● **Work required**
Would you please set down the lines of the data from the one containing "Screen dimensions: 658x464" to the final line, exactly and only those?

● **Records shown**
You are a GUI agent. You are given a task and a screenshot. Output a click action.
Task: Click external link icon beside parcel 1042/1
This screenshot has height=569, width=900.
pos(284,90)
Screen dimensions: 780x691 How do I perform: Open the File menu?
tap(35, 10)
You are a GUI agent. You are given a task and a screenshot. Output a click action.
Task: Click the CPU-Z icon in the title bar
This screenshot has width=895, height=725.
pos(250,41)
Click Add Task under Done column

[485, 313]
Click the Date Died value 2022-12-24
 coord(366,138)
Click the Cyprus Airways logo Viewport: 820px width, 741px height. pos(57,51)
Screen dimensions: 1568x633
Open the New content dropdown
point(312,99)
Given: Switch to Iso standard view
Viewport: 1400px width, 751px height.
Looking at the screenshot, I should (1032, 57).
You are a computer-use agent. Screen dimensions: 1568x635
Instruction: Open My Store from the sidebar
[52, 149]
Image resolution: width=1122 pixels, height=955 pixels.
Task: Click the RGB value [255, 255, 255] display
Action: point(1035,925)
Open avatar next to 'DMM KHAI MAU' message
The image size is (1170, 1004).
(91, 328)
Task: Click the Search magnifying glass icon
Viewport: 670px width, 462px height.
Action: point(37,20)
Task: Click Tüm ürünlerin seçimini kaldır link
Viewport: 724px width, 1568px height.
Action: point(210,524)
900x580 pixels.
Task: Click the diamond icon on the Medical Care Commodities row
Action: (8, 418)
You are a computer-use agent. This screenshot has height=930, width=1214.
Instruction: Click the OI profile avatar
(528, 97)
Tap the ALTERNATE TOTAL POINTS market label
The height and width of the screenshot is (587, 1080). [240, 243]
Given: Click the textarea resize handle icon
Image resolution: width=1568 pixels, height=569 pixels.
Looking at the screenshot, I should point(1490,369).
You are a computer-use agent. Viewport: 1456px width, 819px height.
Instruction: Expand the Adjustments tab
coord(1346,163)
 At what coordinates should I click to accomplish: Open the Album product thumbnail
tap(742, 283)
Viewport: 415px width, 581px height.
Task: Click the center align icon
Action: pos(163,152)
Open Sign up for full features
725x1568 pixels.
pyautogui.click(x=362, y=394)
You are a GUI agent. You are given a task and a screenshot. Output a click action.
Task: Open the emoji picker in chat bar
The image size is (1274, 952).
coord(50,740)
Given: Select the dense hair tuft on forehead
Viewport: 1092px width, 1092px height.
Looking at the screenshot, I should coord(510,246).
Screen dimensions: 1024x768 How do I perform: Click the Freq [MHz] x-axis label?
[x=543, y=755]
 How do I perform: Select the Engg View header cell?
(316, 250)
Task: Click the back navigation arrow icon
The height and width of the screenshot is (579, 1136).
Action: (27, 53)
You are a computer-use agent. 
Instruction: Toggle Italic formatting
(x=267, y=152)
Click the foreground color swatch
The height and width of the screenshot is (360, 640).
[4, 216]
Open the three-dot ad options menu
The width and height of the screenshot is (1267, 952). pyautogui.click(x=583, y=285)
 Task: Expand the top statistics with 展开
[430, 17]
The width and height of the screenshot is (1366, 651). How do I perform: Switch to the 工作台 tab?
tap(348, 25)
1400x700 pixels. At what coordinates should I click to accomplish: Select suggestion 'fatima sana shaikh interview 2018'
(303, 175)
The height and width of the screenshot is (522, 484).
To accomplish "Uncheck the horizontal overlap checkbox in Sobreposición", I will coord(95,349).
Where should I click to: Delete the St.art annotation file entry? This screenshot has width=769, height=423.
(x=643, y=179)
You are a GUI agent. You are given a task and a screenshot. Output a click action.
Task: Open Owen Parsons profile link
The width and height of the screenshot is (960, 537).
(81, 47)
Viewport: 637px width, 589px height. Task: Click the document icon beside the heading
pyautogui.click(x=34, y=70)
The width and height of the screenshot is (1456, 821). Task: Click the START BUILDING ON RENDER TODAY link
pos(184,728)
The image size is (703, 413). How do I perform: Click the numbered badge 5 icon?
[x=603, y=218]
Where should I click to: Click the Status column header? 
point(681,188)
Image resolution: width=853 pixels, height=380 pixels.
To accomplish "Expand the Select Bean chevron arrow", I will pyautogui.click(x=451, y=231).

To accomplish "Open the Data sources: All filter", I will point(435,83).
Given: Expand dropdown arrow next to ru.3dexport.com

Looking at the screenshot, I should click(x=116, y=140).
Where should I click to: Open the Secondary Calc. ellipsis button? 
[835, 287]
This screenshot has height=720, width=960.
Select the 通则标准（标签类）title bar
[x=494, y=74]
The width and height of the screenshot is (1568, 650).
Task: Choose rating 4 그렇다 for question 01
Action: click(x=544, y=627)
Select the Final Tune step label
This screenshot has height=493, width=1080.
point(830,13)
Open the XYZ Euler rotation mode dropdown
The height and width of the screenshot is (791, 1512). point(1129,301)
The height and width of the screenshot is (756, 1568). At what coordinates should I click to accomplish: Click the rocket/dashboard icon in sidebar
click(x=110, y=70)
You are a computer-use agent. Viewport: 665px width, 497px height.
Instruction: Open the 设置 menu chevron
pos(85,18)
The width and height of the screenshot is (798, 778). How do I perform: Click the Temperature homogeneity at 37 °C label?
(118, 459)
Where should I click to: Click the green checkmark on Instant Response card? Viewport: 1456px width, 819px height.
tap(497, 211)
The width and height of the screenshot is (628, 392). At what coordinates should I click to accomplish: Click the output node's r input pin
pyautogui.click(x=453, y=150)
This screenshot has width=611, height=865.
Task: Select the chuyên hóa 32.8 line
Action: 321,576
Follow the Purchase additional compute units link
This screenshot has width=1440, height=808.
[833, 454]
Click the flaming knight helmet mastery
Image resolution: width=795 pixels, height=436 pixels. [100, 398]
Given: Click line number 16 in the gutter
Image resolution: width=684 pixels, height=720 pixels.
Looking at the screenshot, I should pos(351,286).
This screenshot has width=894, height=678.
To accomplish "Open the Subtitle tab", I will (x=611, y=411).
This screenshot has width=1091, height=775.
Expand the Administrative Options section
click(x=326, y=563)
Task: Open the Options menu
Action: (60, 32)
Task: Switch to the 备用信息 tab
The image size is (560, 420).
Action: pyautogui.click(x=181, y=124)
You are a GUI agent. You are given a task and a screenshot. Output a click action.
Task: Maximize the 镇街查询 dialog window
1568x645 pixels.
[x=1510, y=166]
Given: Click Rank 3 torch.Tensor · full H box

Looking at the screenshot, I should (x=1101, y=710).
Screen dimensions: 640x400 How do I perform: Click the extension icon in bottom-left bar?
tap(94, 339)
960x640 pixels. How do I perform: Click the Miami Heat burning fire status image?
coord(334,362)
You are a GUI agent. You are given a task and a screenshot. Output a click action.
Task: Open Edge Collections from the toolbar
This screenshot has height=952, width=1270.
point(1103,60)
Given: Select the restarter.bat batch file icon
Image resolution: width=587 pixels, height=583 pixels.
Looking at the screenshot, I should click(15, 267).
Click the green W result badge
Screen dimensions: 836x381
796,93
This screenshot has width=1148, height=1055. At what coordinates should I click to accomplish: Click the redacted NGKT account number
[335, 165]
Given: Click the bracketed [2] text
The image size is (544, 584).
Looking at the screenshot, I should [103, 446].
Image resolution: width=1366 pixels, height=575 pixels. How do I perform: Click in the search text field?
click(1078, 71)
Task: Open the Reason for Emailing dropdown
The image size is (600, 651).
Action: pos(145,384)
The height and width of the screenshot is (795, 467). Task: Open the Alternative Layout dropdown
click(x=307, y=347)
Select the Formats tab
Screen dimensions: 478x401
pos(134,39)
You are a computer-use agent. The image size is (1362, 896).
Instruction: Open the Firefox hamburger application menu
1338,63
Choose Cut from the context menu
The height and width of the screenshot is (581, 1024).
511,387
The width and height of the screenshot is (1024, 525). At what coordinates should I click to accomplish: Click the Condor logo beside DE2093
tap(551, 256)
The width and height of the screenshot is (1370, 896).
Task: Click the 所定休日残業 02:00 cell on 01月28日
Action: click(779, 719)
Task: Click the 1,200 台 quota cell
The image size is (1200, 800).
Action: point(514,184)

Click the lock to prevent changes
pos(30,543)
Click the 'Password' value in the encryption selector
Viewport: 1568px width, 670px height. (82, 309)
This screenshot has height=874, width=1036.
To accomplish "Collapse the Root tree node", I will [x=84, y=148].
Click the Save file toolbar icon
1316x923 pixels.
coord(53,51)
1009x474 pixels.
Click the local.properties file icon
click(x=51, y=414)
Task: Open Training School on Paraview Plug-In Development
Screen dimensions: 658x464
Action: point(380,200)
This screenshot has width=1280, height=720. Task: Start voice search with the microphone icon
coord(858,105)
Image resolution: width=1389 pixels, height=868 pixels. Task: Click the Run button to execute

● **Solution to the exercise**
Screen dimensions: 658x464
Action: point(380,200)
This screenshot has width=1280, height=720. Task: Start voice search with the microphone icon
coord(858,105)
Image resolution: width=1389 pixels, height=868 pixels. Task: Click the Run button to execute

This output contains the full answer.